Ayer, personal del Ministerio Público y de la Dirección contra la Corrupción de la Policía realizó un allanamiento de 12 inmuebles, entre los que se encontraban la vivienda del ahora exjefe de la ONPE Piero Corvetto y la sede de la empresa Galaga (responsable de llevar el material electoral a los centros de votación el día de las elecciones generales). La imagen de los agentes ingresando a la casa de quien hasta hace poco conducía el organismo encargado de realizar los comicios en nuestro país quedará para el recuerdo por el impacto que tendrá en la confianza de los ciudadanos en sus autoridades electorales. Una confianza que resulta fundamental en una democracia en la que los representantes son elegidos mediante el sufragio directo.
Precisamente en los días anteriores, Bernardo Pachas Serrano asumió la jefatura de la ONPE de manera interina, en reemplazo de Corvetto, en el momento más crítico del organismo en décadas. Y tiene como labor principal la de hacer todo lo posible para recuperar la confianza de la ciudadanía en el ente electoral, que no es otra cosa que la confianza en el sistema democrático y en el poder del voto para cambiar el futuro del país. Si bien conoce el mundo de la función pública y el trabajo de los organismos electorales, en su contra, sin embargo, está el hecho de que fue el segundo de Corvetto durante la caótica primera vuelta y existe el riesgo de que su designación, como mencionamos días atrás, sea apenas un cambio de nombres. Como también señalamos en este espacio, es urgente que Pachas remueva a todos los funcionarios implicados en las irregularidades que desencadenaron la crisis que hoy afecta la credibilidad del organismo.
Por lo pronto, habrá que darle el beneficio de la duda. “Vamos a tomar todas las medidas correctivas necesarias para todas aquellas acciones operativas que tenemos que corregir y las personas que se encuentren involucradas, con la finalidad de caminar hacia la segunda vuelta”, afirmó en su primera conferencia de prensa.
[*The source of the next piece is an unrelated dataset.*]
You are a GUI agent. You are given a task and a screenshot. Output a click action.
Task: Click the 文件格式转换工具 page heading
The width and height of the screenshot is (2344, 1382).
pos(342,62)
En efecto, es medular que se tomen todas las previsiones para garantizar que el material electoral esté disponible a tiempo para la segunda vuelta (si es necesario, con el apoyo de las Fuerzas Armadas) y que las urnas sean custodiadas con la minuciosidad que no lo fueron el 12 de abril, por mencionar solo dos cosas que deben cambiar.
La tarea que el nuevo jefe de la ONPE tiene por delante es, en suma, enorme, y el tiempo del que dispone, muy acotado. De su éxito, sin embargo, dependerá no solo la legitimidad del próximo gobierno, sino la del sistema electoral peruano en su totalidad.